Nunzio Porrometo, 60 ans, responsable de salle dans un restaurant, Milan

«On ne pensait pas qu’une ville comme Milan serait mise en quarantaine, encore moins que tout le pays allait suivre. C’est une restriction très sévère mais compréhensible pour le bien de tous. Lorsque le virus est apparu en Italie, trop de personnes ont pris le problème à la légère. Dès le début, ma femme et moi, avons pris nos responsabilités : nous vivons avec sa mère de 86 ans, fragile, qu’il faut protéger.

«Depuis deux semaines, on se limite à des sorties tous les trois jours pour faire les courses. Dans les supermarchés, nous portons un masque, des gants et gardons nos distances avec les autres. On veille aussi à bien se laver les mains quand on rentre à l’appartement. Nous avons stocké quelques paquets de pâtes, de la farine et des produits surgelés au cas où nous ne pourrions plus du tout sortir. Il y a une semaine, le patron du restaurant où je travaille a décidé de fermer jusqu’à nouvel ordre. Je suis au chômage technique. Personne ne s’attendait à vivre une telle situation mais il faut que toute la population comprenne que c’est grave. La télé nous fait tout de même sourire : les émissions continuent d’être diffusées, mais sans le public.»

Francesca Posca, 27 ans, historienne de l’art, Venise

«Je vis dans une ville fantôme. Lundi, je suis sortie vers 20 heures, j’ai eu l’impression qu’il était deux heures du matin. Venise est normalement dédiée aux touristes. Mais il n’y en a plus depuis trois semaines, après l’annulation du carnaval. De nombreux bars et commerces ont dû fermer. Tout le monde suit à la lettre les mesures du gouvernement. Les supermarchés ne font entrer que quelques personnes à la fois pour respecter le mètre de distance imposé par le décret.
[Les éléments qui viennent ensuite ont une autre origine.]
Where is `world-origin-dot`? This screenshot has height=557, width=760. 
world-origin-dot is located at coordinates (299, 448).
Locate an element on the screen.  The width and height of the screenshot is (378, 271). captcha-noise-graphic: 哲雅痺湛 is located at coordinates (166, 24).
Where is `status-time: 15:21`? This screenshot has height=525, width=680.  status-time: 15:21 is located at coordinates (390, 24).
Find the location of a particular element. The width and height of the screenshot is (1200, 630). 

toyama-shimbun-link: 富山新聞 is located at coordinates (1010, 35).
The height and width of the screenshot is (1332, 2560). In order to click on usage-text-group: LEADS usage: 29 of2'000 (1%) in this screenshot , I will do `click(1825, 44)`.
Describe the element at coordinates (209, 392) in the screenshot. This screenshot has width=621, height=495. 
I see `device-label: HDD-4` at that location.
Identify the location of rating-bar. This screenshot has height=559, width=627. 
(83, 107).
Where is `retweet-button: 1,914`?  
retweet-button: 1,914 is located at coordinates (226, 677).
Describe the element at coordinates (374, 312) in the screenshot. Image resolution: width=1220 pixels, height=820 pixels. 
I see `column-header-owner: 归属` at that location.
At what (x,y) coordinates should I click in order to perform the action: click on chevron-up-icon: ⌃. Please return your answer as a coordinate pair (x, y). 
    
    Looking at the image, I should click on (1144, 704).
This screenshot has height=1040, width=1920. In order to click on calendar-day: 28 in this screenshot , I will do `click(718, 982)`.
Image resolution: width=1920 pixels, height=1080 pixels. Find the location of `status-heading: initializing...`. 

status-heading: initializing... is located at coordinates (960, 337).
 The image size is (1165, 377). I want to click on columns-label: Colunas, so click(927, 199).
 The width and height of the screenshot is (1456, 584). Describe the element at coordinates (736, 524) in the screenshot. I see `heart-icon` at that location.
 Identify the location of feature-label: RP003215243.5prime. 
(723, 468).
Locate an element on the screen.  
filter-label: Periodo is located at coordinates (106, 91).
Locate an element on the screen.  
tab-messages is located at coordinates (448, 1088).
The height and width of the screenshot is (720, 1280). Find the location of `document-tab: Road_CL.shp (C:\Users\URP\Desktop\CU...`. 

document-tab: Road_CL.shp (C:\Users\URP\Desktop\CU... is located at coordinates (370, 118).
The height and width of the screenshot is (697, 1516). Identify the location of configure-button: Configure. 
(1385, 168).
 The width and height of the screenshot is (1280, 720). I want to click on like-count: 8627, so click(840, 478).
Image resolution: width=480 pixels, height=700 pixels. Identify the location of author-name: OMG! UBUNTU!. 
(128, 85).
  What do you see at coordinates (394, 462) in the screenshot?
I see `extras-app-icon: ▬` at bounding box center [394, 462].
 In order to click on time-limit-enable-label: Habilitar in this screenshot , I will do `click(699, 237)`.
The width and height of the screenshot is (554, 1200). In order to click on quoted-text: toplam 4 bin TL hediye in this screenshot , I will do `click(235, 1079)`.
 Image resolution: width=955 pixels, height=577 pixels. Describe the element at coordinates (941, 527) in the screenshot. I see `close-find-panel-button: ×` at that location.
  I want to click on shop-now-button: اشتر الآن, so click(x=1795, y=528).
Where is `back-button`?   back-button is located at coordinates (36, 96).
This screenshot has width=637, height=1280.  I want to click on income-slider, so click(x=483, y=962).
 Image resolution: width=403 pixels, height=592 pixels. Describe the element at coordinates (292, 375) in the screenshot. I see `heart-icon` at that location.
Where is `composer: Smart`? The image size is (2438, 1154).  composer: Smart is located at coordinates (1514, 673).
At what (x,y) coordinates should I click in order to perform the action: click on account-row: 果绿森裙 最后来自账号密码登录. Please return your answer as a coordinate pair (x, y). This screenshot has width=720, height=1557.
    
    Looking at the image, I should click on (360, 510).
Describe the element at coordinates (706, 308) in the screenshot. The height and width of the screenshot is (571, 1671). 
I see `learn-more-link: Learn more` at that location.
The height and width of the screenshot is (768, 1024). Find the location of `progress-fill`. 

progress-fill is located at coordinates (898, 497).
«Chaque jour, la situation change. Samedi, je buvais un verre avec des amies : l’une d’entre elles est vite partie puis a quitté Venise, juste après avoir appris que la région serait confinée. Je suis actuellement en train de suivre une formation et sur 18 personnes, on n’est plus que deux à être encore à Venise. Les autres sont rentrés chez eux. Lundi soir, j’ai dîné avec les quelques personnes qui se trouvent encore ici. Avec la quarantaine instaurée dans tout le pays, ça risque de devenir de plus en plus compliqué, mais c’est une bonne décision pour stopper le virus.»